SET8 expression and conventional substrate prediction with permutation array analysis
A well-characterized and highly active SET8193-352 construct28 was applied to the peptide array experiments. The purity (Figure 2A) and methyltransferase activity of the construct was assessed for the H4K20 peptide (GGAKRHRKVLRDNIQ) (Figure 2B). There are several generalized methods of identifying novel substrates for PTM-inducing enzymes. To accurately assess the ability of the proposed SET8 ML-hybrid ensemble methodology to determine novel substrates, a comparable array-based permutation motif was generated to identify potential substrates7,21. The permutation array was created using the histone H4K20 sequence (±4 AAs, each sequence has 15 AAs in total) and was exposed to SET8 activity to identify peptide variants susceptible to methylation (Figure 2C, Supplementary Table 1). Densitometry results processed by PeSA2.0 yielded the following motif: [KPGCHIVD]XH[RVIKYSAHML]K[IVT]L[RDLGI]X (Supplementary Figure 1)29. A search of the known methyllysine proteome (Supplementary Table 2) was performed with the scoring matrix, and a normalized score cutoff of 0.5, relative to unmodified H4K20 peptide (assigned a score of 1), yielded 346 hits (Supplementary Table 3). Of these candidate substrate hits, just 26 peptides were validated as being methylated by SET8 in vitro with peptide array, indicating a method precision rate of 7.5% in this enriched methyllysine proteome dataset (Figure 2D, Supplementary Table 3).

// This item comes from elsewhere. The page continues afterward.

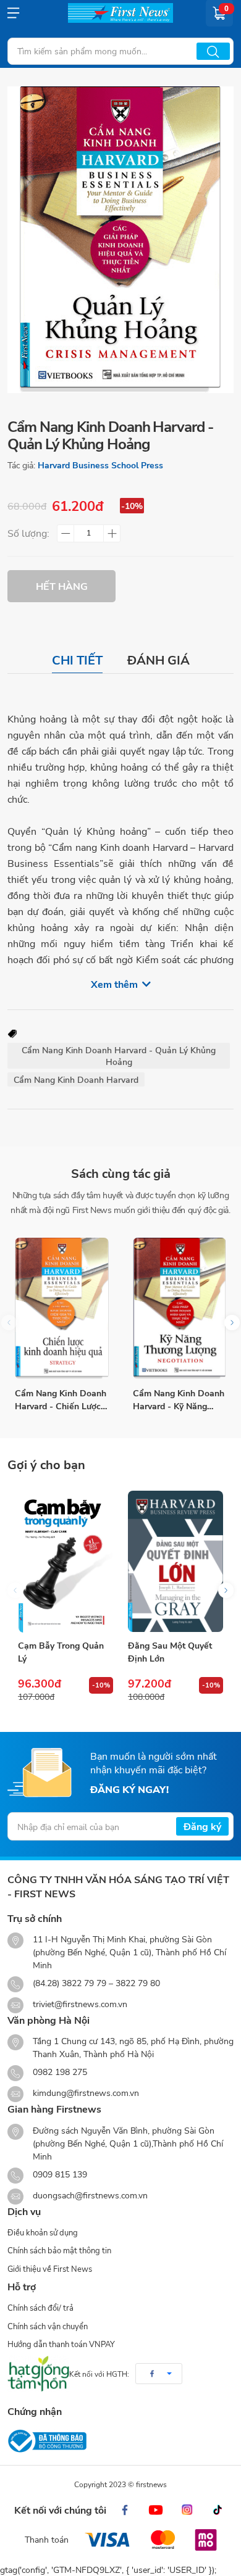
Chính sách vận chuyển (47, 2326)
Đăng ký (202, 1826)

To accurately compare both the SET8 ML-hybrid ensemble model and permutation methods of substrate prediction, we next identified novel SET8 substrates from the dataset of surface-exposed lysine. This approach reveals the applicability of these approaches to the exploration of enzyme substrates beyond those that are currently known to be modified (e.g., missense cancer mutations). Using the scoring matrix from the permutation array (Figure 2C), a search of the surface-exposed lysine proteome was performed and yielded 15,961 sites contained within 2,424 proteins (Supplementary Table 4). A randomly selected subset of these positively predicted sites (n=100) identified two positive hits, indicating a precision rate of 2% (precision represents the quantity of validated positive predictions among all positive predictions) (Figure 2E).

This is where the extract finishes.